Pathology-Specific Modulation of Corticostriatal Circuitry by Chronic Alcohol Consumption in Alzheimer's Disease Mouse Models.

Chronic alcohol use is a major modifiable risk factor for Alzheimer's disease (AD), yet the mechanisms by which it modulates AD pathophysiology remain unclear. Here, we examined circuit-level and pathological changes in two distinct AD mouse models, humanized Aβ knock-in (hAPP-KI) (Aβ-driven) and PS19 (tau-driven), subjected to a chronic intermittent alcohol exposure paradigm. In hAPP-KI mice, alcohol increased Aβ accumulation and excitatory transmission in the medial prefrontal cortex (mPFC) while reducing corticostriatal transmission and striatal cholinergic output. These alterations were accompanied by enhanced recruitment of microglia around Aβ plaques.
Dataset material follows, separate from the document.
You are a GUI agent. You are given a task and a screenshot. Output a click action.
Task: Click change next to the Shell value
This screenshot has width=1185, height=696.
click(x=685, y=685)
In contrast, alcohol-exposed PS19 mice displayed elevated mPFC-to-dorsomedial striatum (DMS) glutamatergic transmission and increased tau phosphorylation without significant changes in microglial activation or local mPFC excitatory drive. In wild-type mice, microglial depletion enhanced glutamatergic transmission onto cortical neurons, suggesting a homeostatic role for microglia in maintaining excitatory balance. Together, these findings reveal pathology-specific effects of alcohol on circuit dysfunction and propose microglia as an important modulator of alcohol-induced synaptic remodeling in the early stage of AD.